Exercise details: Your task is to copy the lines of the data below from the line holding "This screenshot has height=896, width=1343." through the line holding "Tick the checkbox for Memory-local", inclusive, exactly and with nothing added.

Saved entries
•••••

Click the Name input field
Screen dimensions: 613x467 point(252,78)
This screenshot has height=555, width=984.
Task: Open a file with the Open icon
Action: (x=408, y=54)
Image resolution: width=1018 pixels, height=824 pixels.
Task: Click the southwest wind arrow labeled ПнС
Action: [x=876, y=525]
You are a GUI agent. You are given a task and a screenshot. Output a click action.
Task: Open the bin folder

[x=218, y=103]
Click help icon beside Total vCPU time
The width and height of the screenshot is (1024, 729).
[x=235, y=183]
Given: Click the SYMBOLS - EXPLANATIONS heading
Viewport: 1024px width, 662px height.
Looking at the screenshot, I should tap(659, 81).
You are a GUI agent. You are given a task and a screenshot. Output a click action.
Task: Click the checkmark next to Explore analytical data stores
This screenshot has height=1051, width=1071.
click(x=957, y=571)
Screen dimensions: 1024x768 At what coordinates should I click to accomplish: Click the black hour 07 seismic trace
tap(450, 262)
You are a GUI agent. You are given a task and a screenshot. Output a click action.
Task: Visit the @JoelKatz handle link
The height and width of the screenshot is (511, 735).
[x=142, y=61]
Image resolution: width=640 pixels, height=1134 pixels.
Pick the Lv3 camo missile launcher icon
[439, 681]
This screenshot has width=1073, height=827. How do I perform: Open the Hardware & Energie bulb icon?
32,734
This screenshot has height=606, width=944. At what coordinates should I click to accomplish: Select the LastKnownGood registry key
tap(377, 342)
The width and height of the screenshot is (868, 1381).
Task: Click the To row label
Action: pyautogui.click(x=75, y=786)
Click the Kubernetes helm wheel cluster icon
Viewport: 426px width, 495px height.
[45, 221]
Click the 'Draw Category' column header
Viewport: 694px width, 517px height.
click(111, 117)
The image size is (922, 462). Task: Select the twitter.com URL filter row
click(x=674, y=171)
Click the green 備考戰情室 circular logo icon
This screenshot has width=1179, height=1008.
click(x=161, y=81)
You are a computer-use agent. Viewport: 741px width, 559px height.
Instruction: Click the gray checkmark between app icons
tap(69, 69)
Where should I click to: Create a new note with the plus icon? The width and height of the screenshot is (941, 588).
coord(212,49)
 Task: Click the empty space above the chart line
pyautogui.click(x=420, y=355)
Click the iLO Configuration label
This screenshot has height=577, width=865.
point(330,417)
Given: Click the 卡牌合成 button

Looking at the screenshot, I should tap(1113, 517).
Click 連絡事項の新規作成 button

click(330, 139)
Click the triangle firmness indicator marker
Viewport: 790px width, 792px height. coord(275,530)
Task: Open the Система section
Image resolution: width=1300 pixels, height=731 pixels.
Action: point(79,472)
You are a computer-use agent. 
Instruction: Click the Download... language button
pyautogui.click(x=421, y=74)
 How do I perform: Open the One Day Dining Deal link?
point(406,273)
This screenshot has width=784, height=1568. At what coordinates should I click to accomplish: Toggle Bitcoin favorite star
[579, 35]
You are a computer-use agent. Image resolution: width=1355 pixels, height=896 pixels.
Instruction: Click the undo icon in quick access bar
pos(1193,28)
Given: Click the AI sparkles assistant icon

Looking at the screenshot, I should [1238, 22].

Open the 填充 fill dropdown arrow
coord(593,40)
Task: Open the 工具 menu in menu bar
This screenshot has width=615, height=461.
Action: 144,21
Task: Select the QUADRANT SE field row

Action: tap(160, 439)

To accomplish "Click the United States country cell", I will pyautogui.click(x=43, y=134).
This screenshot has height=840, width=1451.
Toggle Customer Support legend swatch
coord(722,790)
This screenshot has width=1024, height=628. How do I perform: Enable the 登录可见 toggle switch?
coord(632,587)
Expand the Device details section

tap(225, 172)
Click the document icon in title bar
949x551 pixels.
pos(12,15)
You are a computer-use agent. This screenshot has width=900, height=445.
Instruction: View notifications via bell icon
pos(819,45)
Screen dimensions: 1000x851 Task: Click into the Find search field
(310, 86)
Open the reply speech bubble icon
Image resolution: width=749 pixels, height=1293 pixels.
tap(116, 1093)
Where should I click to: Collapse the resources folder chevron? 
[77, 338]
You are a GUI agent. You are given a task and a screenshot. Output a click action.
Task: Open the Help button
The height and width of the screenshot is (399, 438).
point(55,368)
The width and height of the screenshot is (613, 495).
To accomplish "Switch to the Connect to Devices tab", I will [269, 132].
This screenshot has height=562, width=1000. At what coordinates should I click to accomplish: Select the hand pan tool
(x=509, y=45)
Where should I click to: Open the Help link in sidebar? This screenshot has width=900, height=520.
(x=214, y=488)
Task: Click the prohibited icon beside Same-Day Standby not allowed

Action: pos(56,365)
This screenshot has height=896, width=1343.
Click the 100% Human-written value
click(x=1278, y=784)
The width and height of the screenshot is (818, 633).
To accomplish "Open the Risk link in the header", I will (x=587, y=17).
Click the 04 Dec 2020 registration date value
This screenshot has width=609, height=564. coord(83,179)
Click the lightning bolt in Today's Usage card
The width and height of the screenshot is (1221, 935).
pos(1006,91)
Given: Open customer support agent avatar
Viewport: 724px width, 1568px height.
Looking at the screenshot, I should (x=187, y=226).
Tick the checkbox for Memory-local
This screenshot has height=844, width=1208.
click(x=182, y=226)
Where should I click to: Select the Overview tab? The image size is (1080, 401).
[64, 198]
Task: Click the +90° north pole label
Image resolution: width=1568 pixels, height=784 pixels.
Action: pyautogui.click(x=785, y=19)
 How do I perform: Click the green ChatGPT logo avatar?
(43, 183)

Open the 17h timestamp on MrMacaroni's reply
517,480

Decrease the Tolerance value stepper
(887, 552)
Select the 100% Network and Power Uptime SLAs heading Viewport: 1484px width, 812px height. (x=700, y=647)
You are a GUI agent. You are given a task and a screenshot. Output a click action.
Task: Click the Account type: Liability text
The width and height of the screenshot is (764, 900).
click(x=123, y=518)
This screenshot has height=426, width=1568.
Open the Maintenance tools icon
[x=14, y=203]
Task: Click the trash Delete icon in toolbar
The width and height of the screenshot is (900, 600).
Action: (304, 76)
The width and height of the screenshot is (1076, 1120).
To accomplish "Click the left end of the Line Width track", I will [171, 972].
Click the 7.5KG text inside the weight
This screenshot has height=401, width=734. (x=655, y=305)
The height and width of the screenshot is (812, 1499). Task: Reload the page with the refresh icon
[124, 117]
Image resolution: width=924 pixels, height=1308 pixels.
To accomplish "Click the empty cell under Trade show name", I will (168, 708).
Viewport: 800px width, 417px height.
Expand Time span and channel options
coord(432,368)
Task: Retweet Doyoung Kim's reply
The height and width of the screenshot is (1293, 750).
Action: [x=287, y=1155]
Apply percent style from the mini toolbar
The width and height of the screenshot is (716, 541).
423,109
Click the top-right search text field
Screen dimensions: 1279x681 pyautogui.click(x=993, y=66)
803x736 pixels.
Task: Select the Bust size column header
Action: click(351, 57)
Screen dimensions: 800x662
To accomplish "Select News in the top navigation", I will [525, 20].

•••••

Output of the exercise:
This screenshot has height=896, width=1343.
Click the 100% Human-written value
click(x=1278, y=784)
The width and height of the screenshot is (818, 633).
To accomplish "Open the Risk link in the header", I will (x=587, y=17).
Click the 04 Dec 2020 registration date value
This screenshot has width=609, height=564. coord(83,179)
Click the lightning bolt in Today's Usage card
The width and height of the screenshot is (1221, 935).
pos(1006,91)
Given: Open customer support agent avatar
Viewport: 724px width, 1568px height.
Looking at the screenshot, I should (x=187, y=226).
Tick the checkbox for Memory-local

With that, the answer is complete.